Monde où le langage est insuffisant à définir les éléments et les caractéristiques de sa réalité. « Notre langage ne possède pas de mots qui permettent de doser le degré de réalité, d’en définir la densité. » La relation entre langage et totalitarisme (soit pour l’imposer et le maintenir; soit pour lutter contre lui) est maintenant bien connue. Le totalitarisme vide les mots de leur consistance, de leur polysémie, impose des mots slogans, des mots vides, des mots-ordres ; le travail de la description - quitte à inventer des mots nouveaux pour mieux décrire cette réalité nouvelle - et de la création est un élément majeur de la lutte contre lui, contre la soumission à l’horreur, à ses excès, et à ses effets d’inimaginable, d’impensable, de sidération.
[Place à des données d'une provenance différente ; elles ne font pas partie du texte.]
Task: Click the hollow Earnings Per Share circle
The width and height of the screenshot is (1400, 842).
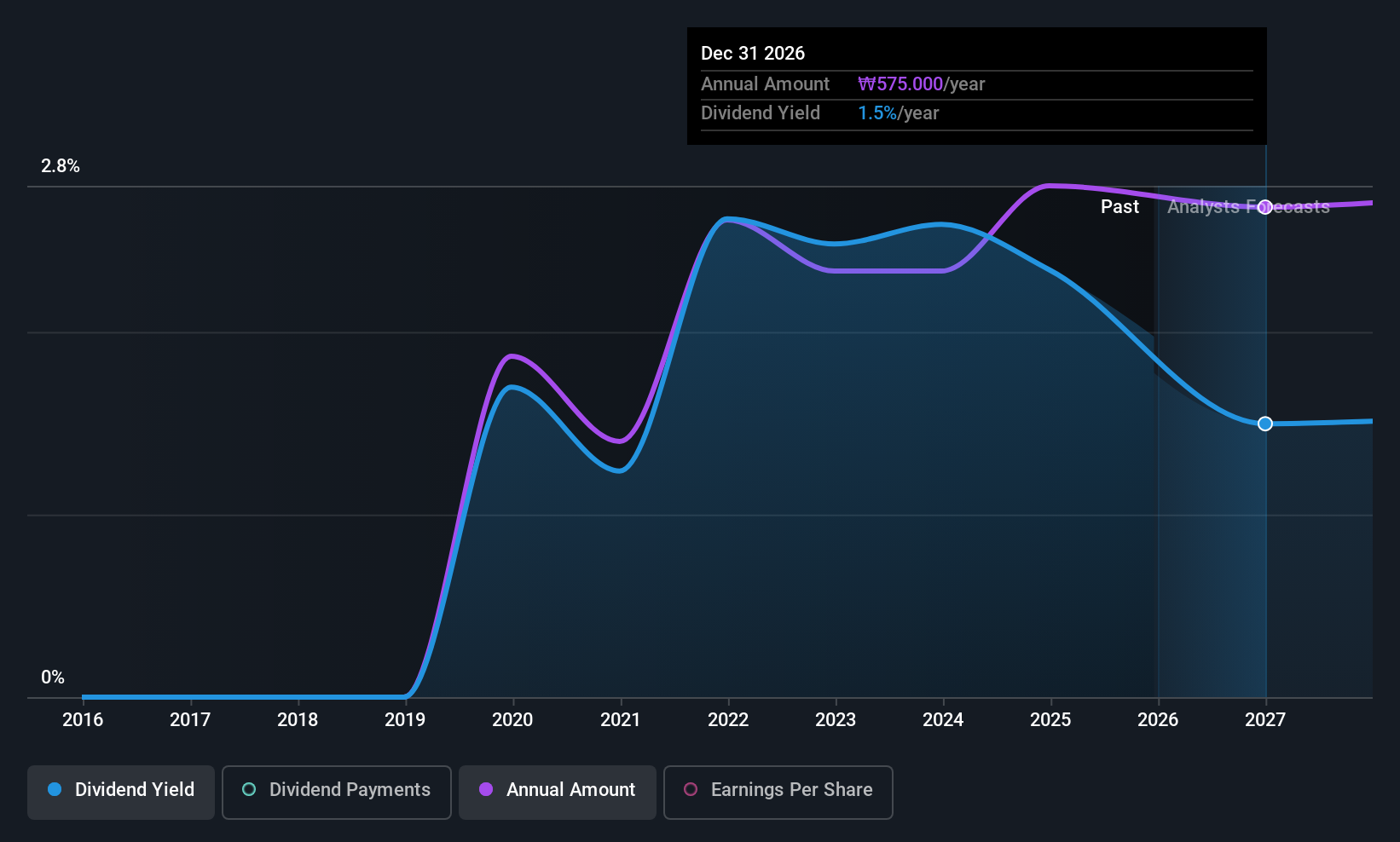Action: click(x=691, y=790)
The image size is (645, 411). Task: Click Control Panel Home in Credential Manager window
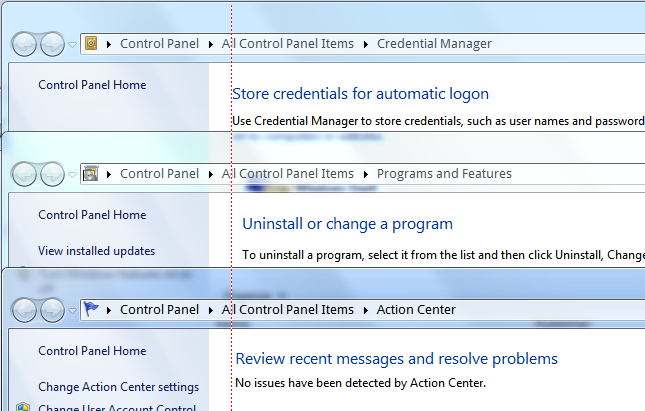tap(92, 85)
Mais l’illusion a aussi des avantages et la lucidité peut être amèrement regrettée. « Nous garderons toujours le regret d’avoir jadis quitté ce magasin de confection équivoque. Jamais plus nous ne pourrons le retrouver. Nous errerons d’une enseigne à l’autre en nous trompant toujours [...] nous aurons des pourparlers confus avec des vendeuses [...] qui ne comprendront rien à nos désirs [...] jusqu’à ce que notre fièvre et notre émoi s’épuisent, usés [...]. »
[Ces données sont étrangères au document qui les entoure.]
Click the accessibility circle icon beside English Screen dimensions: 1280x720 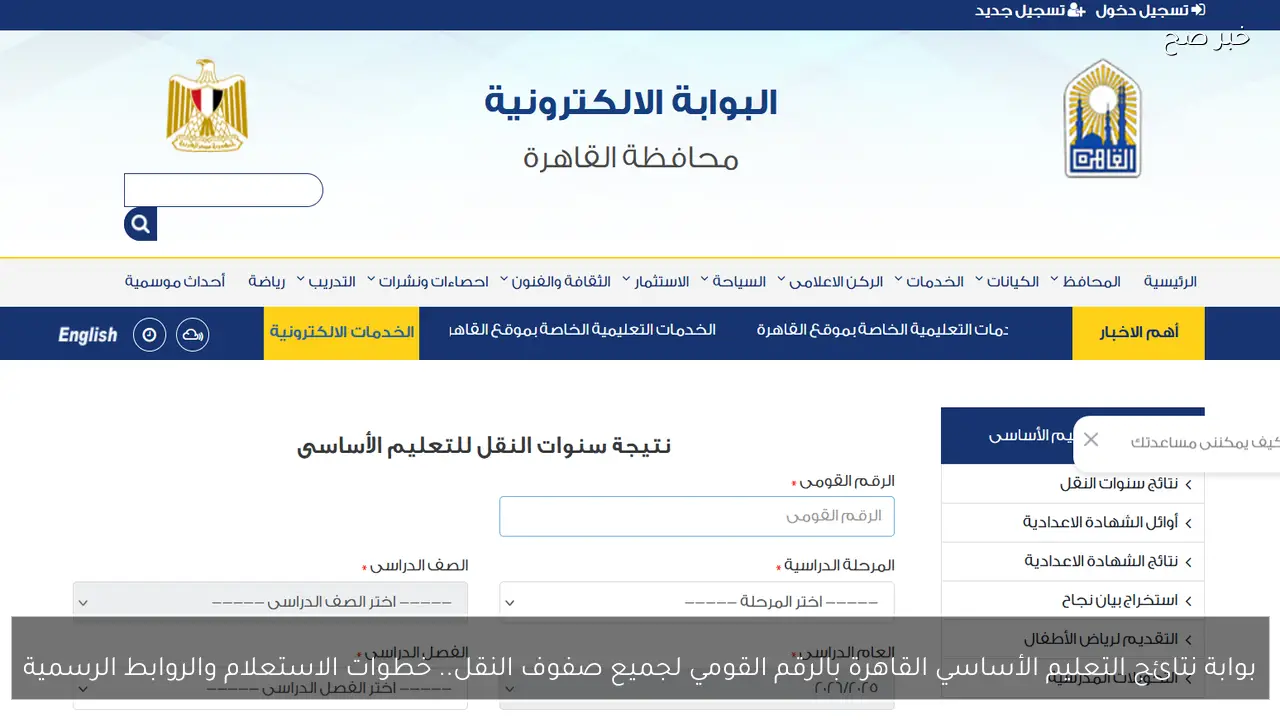coord(149,335)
La relation de l’homme aux objets et aux lieux n’est pas à sens unique, dans la maîtrise et le contrôle, mais s’exerce dans la réciprocité. « L’appartement laissé à l’abandon ne reconnaissait pas en lui son maître, les meubles et les murs le scrutaient avec une désapprobation muette [...] il se sentait comme un intrus au cœur de ce royaume où s’écoulait un temps aussi différent. » L’homme n’a a priori aucune supériorité sur le monde, il a envers lui autant de droits que de devoirs, et doit gagner son respect. C’est ce que montre le père de Bruno dans sa relation aux oiseaux, vivants et empaillés, aux femmes et aux mannequins, aux humains et à Dieu. C’est d’abord par le monde, y compris par ses moindres objets, que le sujet doit se faire accepter.